— Start of TEXT EXCERPT —
During the period 2004-2014, labour productivity grew by an annual average of 2.7%, while capital productivity declined by 0.6% resulting in a multifactor average annual growth rate of 0.7%.

However, at that time there were already signs of forces at play that would shape the next 25 years.

On the domestic front, the country was facing an aging society.The population was projected to grow to around 1,486,000 by 2040 from 1,186,873 in 2000, with the proportion of person aged 60 and above to increase to 23.5% from 9.1% in 2000.

Global forces emerging were urbanization and the resulting pressure on natural resources, climate change, formation of trade blocs, and digital globalization.

In a report published in 2014, according the Jeremy Bentham, Vice President Business Environment at Shell, “Urbanization will be one of the most significant dynamics affecting the future, presenting both opportunities and risks”. According to the report: “New Lenses on Future Cities, it is projected that by 2050 about three quarters of the world inhabitants, which would have grown from seven to nine billion, will live in cities. This would be “building the equivalent of a new city of over 1.4 million people every week”. Among the regions expected to see the greatest growth in urban population is sub-Sahara Africa – particularly Nigeria”.

At the same time, the increase in world population and the improving standard of living would increase the demand on natural resources particularly water, food and energy.

Global warming would bring dramatic climate change to entire regions of the globe and cause the level of the ocean to rise.

Finally, the advent of digital globalization was disrupting major industries, business models and economies. The world was more connected than ever. Digital platforms changed the economics of doing business, enabling start-ups to sell globally, talent to be sourced globally and, for the first time, allowed companies from emerging economies to participate in global trades to compete against established companies in advanced economies. 

Mauritius by making the right choices in 2016 became a first-world country by 2043. Instead of looking at these forces as challenges, Mauritius took a different approach, viewing themas opportunities.

Embracing the trend in global urbanization, Mauritius started immediately to acquire and develop the expertise to design, build and manage liveable cities that were sustainable and competitive. It dawn on the government and the private sector that the efforts to develop special economic zones in Africa and the building of smart cities and Heritage City presented the same types of challenges. Instead separately trying to implement these projects, why not join forces to become a leader in this area. Together they could start to acquire the skills set and attract international professionals to develop the cities of the future. A joint public/ private sector effort established The Centre of African Urbanization bringing under one roof experts in city planning and design; sustainable building design and engineering; Internet and Wi-Fi connectivity; energy and water production, distribution and management; waste management; and public transportation and mobility. Using Mauritius as the learning and testing laboratory, the Centre developed a global reputation and enabled the export of its expertise to Africa. By 2043, Mauritius companies are managing projects across sub-Sahara, helping governments to build and manage cities.
— End of TEXT EXCERPT —
— Start of COLLECTED DATA —
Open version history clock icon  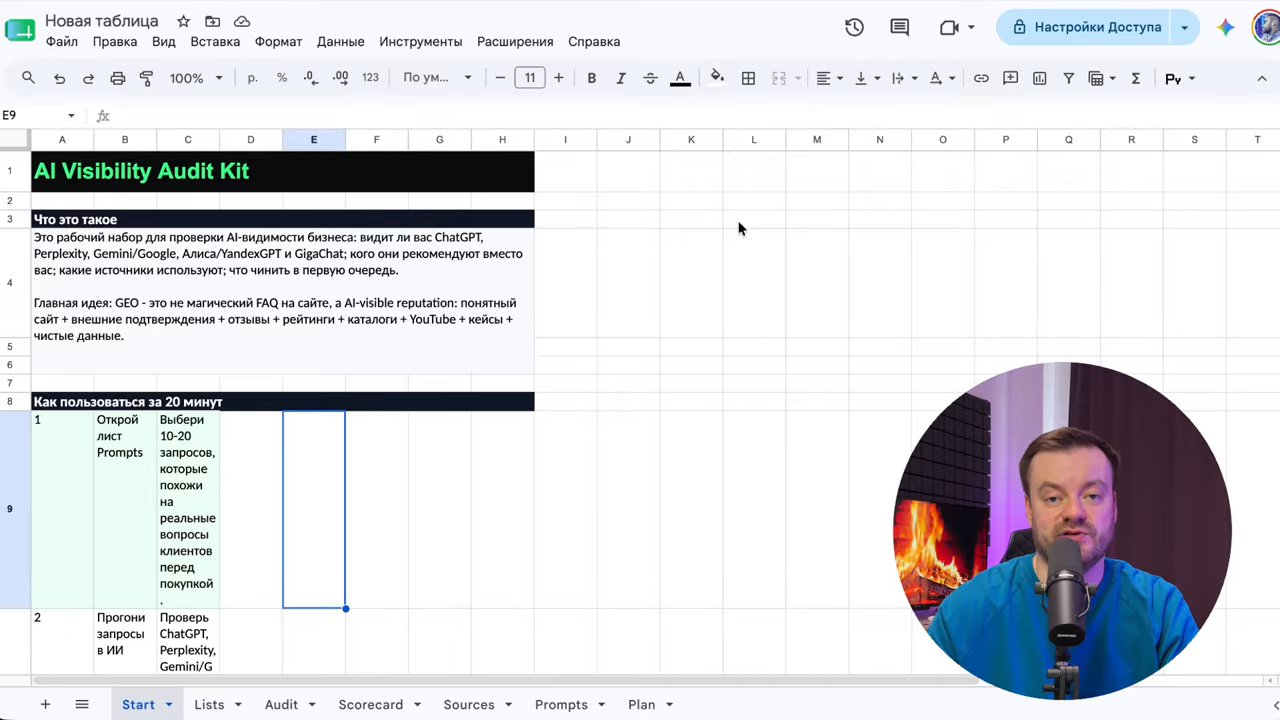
— End of COLLECTED DATA —
§ **EXERCISE AIM**:
Change "natural resources" to "raw materials" in the Mauritius text, and give the passage from "In a report" up to and including "food and energy." with that substitution.

§ **WRITTEN SOLUTION**:
In a report published in 2014, according the Jeremy Bentham, Vice President Business Environment at Shell, “Urbanization will be one of the most significant dynamics affecting the future, presenting both opportunities and risks”. According to the report: “New Lenses on Future Cities, it is projected that by 2050 about three quarters of the world inhabitants, which would have grown from seven to nine billion, will live in cities. This would be “building the equivalent of a new city of over 1.4 million people every week”. Among the regions expected to see the greatest growth in urban population is sub-Sahara Africa – particularly Nigeria”.

At the same time, the increase in world population and the improving standard of living would increase the demand on raw materials particularly water, food and energy.